Support for eager execution was introduced recently as an experimental feature for running operations immediately in an imperative style instead of building a dataflow graph.
TensorFlow provides high level Python APIs for data preprocessing, creation and training of neural networks. Bindings for other languages like Java, Go and Rust are available but are primarily meant for inference (making predictions from trained models).
TensorFlow for Scala is a Scala API for TensorFlow created by Anthony Platanios. It is not an official TensorFlow module, but an independent project. It leverages the core TensorFlow C++ operations for high performance and GPU support. It provides a tensor API similar to NumPy for creating and manipulating tensors that also offers an imperative (eager execution) version of most TensorFlow core operations.
The core API is a Scala rewrite of a large part of the TensorFlow Python API that allows you to create and run a symbolic computation graph on tensors.
TensorFlow for Scala also adds its own high level learn API on top of the lower level APIs for building, running and training neural networks. It is similar to Keras (which is part of TensorFlow), but builds on Scala features to offer a rich and strongly typed functional API.
It is possible to load and reuse existing TensorFlow models as well as write them in the TensorFlow model serialization format, making it possible to leverage many available pretrained models. It is still a young project, but has made rapid progress last year.
MXNet is a deep learning library created in a joint effort from researchers of several universities.
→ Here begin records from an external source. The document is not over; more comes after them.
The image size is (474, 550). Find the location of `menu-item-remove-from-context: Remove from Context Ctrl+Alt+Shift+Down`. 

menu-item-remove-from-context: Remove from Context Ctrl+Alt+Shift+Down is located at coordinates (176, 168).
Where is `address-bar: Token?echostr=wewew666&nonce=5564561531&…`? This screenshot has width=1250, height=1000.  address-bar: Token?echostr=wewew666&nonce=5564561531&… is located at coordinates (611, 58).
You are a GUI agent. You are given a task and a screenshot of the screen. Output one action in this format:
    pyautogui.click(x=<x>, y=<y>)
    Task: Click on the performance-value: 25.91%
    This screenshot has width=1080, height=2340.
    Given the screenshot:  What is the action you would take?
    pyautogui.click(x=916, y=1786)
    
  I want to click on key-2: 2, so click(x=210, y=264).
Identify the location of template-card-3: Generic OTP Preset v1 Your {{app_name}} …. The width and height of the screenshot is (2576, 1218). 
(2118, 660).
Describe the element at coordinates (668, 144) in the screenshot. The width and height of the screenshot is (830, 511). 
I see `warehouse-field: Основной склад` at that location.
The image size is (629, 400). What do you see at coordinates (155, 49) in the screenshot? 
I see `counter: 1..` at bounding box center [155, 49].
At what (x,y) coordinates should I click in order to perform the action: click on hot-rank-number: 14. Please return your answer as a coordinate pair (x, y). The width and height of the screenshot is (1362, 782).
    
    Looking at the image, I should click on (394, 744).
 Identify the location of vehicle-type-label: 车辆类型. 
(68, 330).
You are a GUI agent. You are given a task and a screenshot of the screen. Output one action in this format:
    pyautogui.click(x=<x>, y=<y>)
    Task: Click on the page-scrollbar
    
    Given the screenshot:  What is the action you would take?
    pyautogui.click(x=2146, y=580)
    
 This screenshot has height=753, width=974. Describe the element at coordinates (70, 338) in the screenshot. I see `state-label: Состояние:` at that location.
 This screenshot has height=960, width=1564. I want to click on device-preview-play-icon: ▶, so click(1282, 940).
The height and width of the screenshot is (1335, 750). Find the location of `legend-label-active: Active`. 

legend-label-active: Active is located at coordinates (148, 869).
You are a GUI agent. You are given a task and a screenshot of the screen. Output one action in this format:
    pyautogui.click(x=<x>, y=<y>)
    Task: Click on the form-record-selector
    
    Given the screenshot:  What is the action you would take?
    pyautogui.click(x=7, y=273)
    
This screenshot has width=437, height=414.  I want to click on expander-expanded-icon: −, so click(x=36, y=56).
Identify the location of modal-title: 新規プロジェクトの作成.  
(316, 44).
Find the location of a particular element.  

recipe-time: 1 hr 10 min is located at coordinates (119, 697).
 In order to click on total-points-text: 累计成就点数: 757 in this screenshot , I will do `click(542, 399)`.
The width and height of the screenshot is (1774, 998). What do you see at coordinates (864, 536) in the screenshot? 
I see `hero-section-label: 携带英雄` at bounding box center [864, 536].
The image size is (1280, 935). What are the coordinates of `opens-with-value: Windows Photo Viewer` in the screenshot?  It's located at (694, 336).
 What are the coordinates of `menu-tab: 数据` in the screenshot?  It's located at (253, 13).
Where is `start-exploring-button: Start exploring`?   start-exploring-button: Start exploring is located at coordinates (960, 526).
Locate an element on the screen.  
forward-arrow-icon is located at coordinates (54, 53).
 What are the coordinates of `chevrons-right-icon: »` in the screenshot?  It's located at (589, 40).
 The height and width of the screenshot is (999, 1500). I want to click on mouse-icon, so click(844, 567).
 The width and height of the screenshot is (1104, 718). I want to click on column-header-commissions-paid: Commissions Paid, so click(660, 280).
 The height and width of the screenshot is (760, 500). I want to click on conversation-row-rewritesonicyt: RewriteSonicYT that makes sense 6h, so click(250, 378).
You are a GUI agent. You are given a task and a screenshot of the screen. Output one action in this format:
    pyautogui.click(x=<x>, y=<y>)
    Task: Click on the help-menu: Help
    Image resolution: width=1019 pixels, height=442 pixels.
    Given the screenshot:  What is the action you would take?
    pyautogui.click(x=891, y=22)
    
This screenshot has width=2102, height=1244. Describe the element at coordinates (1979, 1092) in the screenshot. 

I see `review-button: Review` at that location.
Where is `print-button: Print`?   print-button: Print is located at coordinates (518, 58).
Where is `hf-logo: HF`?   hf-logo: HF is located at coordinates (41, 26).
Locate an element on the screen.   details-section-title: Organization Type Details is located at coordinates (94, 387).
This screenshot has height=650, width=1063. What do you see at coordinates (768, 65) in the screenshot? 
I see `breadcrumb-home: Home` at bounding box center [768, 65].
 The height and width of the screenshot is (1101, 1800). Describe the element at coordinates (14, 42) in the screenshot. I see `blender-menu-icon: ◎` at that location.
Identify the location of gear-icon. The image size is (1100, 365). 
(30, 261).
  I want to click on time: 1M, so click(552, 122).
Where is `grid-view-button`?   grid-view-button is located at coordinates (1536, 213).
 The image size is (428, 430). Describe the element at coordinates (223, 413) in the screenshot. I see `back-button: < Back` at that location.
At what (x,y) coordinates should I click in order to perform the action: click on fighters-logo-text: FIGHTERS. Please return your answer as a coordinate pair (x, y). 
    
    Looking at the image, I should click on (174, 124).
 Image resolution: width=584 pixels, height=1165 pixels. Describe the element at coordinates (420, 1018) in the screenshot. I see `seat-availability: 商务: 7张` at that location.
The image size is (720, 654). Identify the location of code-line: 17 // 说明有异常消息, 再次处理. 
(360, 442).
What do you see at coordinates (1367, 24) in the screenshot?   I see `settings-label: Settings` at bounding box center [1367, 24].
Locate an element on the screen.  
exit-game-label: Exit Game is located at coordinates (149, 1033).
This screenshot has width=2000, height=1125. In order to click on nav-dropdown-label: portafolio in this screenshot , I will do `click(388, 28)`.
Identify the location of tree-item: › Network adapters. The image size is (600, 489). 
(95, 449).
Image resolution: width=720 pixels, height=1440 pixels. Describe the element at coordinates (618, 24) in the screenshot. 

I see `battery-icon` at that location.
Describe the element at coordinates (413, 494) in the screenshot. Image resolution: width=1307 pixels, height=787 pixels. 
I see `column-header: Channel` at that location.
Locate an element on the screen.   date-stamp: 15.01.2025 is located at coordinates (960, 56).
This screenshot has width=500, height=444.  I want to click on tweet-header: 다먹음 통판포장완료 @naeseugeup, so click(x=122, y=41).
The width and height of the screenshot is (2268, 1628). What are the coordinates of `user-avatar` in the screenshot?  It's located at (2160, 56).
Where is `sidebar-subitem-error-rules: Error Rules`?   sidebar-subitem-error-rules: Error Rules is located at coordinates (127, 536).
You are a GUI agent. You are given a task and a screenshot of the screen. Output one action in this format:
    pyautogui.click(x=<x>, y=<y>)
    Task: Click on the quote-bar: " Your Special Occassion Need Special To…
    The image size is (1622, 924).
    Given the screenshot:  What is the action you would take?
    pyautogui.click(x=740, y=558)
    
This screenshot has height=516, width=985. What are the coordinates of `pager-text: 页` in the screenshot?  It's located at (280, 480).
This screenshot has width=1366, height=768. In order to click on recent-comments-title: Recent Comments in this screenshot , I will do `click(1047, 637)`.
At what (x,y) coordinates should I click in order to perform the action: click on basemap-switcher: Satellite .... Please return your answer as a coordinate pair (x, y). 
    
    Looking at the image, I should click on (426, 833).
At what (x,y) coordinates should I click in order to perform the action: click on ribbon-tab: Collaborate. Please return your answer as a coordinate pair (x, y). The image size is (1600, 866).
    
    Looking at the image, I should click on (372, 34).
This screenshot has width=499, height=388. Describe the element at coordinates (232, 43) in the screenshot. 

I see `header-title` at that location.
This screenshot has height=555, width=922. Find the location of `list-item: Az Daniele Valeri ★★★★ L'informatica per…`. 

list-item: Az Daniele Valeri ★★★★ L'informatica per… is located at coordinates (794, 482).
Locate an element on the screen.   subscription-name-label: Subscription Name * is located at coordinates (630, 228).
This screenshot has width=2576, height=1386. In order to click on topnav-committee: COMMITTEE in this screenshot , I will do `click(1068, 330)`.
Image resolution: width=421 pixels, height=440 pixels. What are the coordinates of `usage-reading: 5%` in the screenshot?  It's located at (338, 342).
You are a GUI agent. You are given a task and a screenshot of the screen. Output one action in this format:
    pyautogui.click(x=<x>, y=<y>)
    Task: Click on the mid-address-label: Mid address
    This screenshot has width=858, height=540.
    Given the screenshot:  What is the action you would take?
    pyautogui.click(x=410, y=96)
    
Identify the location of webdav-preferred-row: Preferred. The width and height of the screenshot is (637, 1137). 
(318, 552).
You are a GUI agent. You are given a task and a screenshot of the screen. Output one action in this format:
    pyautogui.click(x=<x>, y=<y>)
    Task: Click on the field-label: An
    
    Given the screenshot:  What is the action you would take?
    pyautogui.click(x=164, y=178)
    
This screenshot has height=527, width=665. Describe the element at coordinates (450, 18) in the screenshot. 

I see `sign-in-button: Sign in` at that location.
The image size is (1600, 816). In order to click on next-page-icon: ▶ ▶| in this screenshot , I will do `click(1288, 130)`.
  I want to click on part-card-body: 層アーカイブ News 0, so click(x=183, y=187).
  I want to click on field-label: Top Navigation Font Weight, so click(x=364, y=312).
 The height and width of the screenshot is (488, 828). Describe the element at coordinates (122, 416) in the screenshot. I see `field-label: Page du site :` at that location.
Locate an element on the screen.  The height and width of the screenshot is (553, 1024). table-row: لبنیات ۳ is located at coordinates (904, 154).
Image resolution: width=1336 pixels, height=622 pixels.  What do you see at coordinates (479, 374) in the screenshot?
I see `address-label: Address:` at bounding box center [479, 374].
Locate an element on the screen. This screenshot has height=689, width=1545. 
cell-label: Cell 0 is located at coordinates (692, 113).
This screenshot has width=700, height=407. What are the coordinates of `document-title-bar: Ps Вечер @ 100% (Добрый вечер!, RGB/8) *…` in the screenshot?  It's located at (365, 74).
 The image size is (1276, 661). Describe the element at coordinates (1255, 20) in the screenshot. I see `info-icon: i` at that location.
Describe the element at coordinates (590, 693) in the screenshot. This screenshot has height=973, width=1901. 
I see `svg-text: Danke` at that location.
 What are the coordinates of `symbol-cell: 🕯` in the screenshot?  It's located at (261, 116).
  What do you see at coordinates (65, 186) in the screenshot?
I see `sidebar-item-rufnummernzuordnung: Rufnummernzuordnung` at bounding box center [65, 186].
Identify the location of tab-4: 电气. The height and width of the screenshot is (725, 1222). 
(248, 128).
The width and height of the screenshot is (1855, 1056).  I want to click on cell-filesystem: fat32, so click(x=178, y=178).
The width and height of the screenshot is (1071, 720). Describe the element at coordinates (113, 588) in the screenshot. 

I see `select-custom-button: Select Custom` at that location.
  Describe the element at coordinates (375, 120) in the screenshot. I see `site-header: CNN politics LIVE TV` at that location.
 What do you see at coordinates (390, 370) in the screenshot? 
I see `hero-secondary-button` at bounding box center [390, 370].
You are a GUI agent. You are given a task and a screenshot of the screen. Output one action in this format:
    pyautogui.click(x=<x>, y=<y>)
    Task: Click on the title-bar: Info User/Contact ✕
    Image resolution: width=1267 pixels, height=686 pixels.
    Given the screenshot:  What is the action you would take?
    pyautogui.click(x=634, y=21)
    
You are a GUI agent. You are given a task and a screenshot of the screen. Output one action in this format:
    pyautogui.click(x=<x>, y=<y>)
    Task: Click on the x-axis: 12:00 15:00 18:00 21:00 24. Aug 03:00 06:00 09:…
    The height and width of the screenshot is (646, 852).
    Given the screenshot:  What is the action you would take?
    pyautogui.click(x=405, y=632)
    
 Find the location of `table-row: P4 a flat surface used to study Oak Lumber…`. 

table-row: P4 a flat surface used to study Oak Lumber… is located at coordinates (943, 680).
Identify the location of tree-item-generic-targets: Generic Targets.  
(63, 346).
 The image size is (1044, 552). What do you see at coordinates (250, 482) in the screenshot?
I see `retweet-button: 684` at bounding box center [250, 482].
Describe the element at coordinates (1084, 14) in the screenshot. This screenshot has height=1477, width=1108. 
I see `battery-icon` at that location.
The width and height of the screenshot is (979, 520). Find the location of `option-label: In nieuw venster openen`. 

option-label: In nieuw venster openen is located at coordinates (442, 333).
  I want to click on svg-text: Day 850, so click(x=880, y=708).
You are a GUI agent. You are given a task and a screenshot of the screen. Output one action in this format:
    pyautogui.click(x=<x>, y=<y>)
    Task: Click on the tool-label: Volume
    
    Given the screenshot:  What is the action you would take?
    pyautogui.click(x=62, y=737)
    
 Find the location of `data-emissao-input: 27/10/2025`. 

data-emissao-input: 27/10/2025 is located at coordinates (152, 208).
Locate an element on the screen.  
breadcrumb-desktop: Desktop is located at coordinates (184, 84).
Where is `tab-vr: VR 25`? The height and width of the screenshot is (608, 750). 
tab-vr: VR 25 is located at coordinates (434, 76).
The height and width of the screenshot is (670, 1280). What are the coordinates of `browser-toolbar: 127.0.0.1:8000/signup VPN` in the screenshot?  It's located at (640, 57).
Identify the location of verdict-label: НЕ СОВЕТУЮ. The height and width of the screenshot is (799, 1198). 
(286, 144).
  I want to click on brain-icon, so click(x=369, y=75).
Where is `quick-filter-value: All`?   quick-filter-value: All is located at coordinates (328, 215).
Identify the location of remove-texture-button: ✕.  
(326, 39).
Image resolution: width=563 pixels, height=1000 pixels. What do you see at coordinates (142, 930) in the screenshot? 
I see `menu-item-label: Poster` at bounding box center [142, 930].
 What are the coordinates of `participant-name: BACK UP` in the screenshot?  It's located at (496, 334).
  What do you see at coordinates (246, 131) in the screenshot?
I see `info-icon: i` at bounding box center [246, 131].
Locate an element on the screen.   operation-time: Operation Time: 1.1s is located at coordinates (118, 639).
It recently moved under the Apache umbrella as an incubator project. MXNet is supported by companies such as Amazon, Intel and Baidu and is the Deep Learning Framework of Choice at AWS partly due to of its scalability. Similar to TensorFlow, its core is written in C++ with GPU support through CUDA.
Similar to TensorFlow, MXNet supports creating symbolic computation graphs, decoupling computation logic from execution. Furthermore, it provides support for eager execution as well for a more imperative approach. MXNet has recently introduced a high level machine learning API called gluon. As of now, gluon is only available for Python, though.
In the second part of this series, we'll get our hands dirty, starting with a very simple example to see you how it looks like to create, train and run a neural network with each of the libraries presented here.
Here are a few pointers for more material that might be helpful for further reading/learning.
- For learning the theoretical foundations, there's Deep Learning by Goodfellow et al.
- For a more hands on approach, Deep Learning with Python from Keras Author Francois Chollet is a very good resource aimed at developers.
- Neural Networks and Deep Learning is a free online book about deep learning with good visual explanations.
- Deep Learning: A Practitioner's Approach explains deep learning concepts and uses DL4J to implement them.
- Practical Deep Learning For Coders. Free hands-on course by Jeremy Howard.
- Deep Learning Specialization by Andrew Ng at Coursera.
- Deep Learning Nanodegree at Udacity.